Environment: Not quite a win for the wolves
It's not that there's anything wrong with the settlement on gray wolves. It's the reason behind it that's so troubling.
The argument has been long and loud over whether the wolves should be listed as endangered. Their numbers are way up, but how likely was that to continue? Renegade state Wyoming's idea of species management sounded basically like "Shoot the varmints on sight!" The never-ending debate and legal wrangling, which was doing more for lawyers than the wolves, prompted several conservative congressmen to introduce legislation that would have gone around the Endangered Species Act by singling out wolves as a species that should be delisted -- though perhaps not in Wyoming.

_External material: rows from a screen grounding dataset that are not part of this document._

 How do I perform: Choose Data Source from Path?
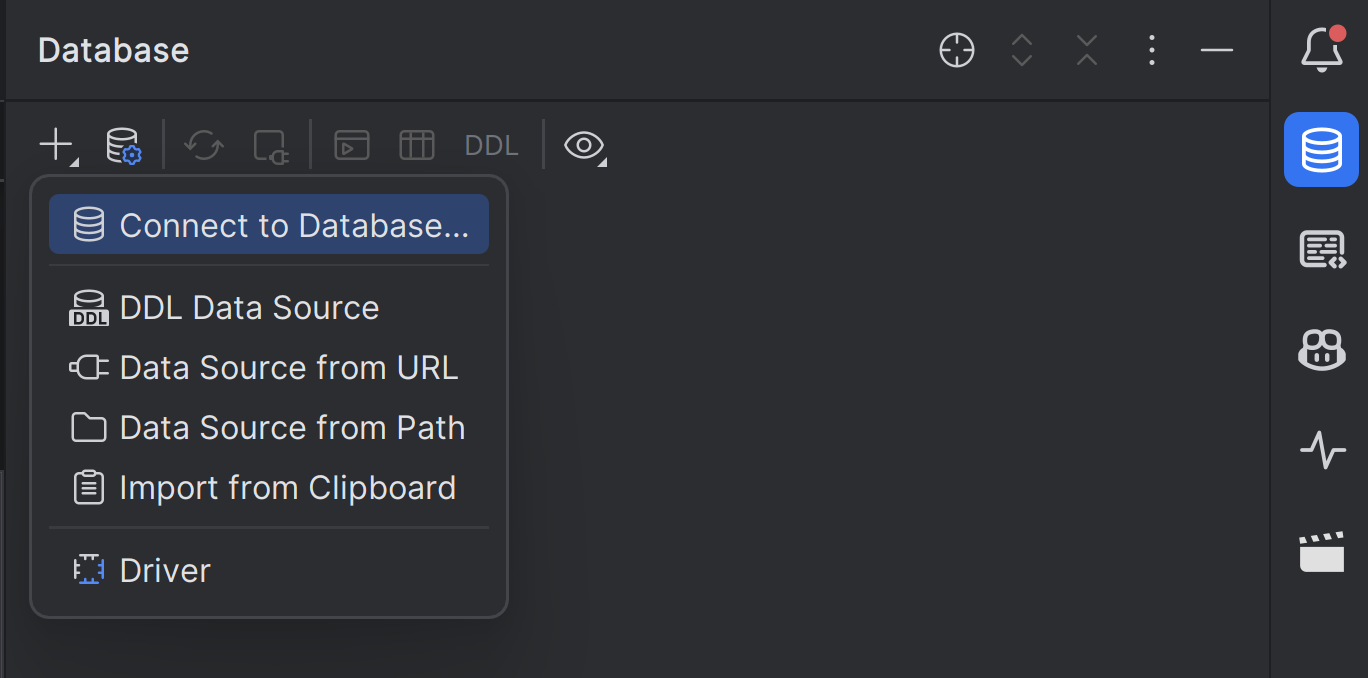pos(292,428)
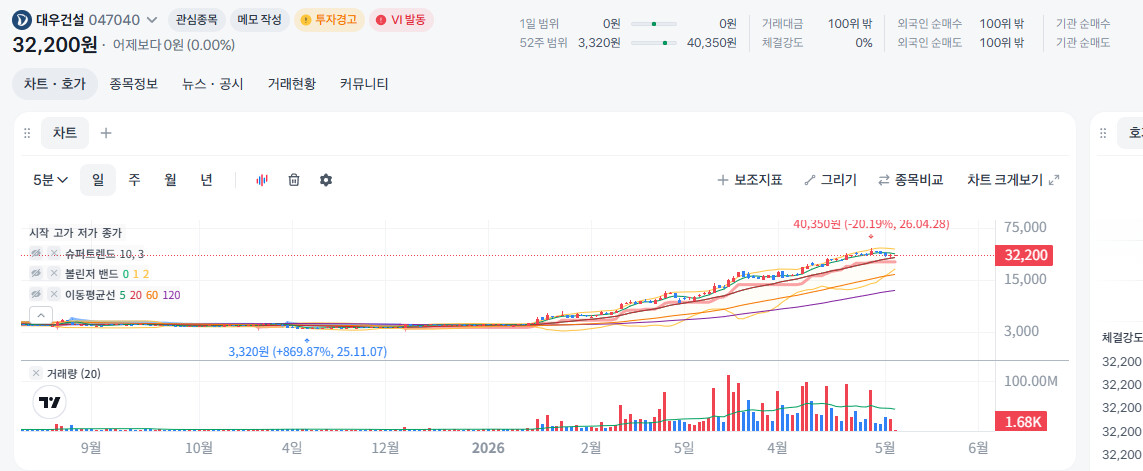This screenshot has width=1143, height=471.
Task: Click the TradingView logo on the chart
Action: (x=50, y=402)
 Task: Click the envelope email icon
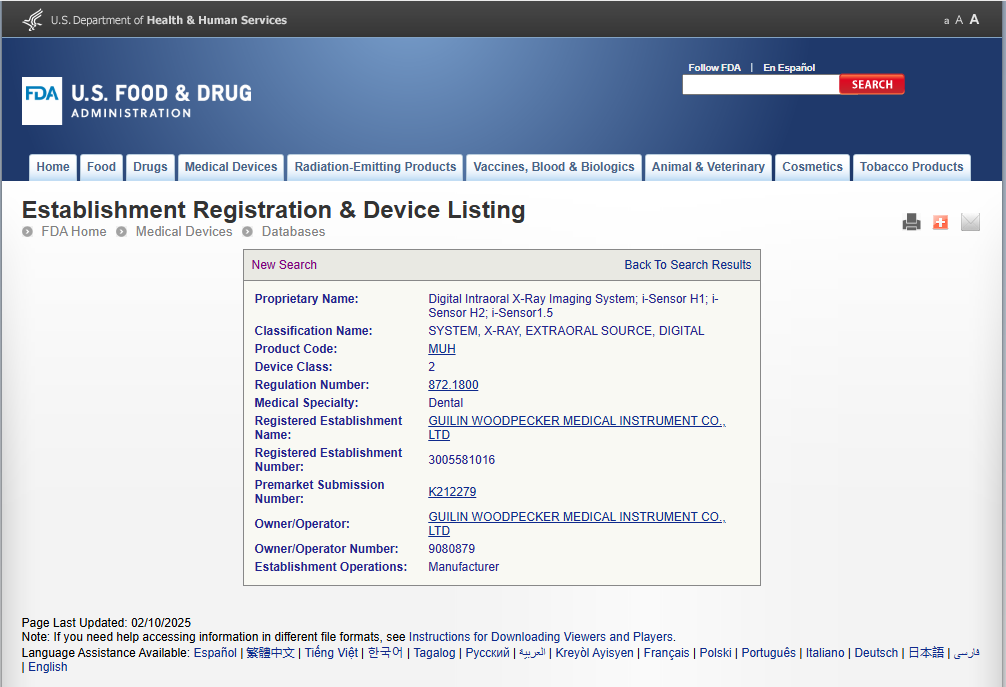pyautogui.click(x=970, y=222)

That's pretty much what the new settlement will do. The gray wolf will be delisted in Montana and Idaho, and kept on the list in Wyoming, Utah, Washington and Oregon. So what did the conservationists get out of this? The federal government agrees to expanded study of the wolves' well-being, including reconsidering whether 300 wolves -- the original goal of the wolf-reintroduction program -- is enough. Probably not; that sounds more like keeping the species teetering on the brink of extinction than returning it to health in the wild.
The bigger win, if you can call it that, is that the agreement would stave off any legislation, which would be a terrible precedent for turning the science of the Endangered Species Act into a political football over each species. But we do have the precedent of politicians undermining the act by threatening to pass legislation. Is that really much better?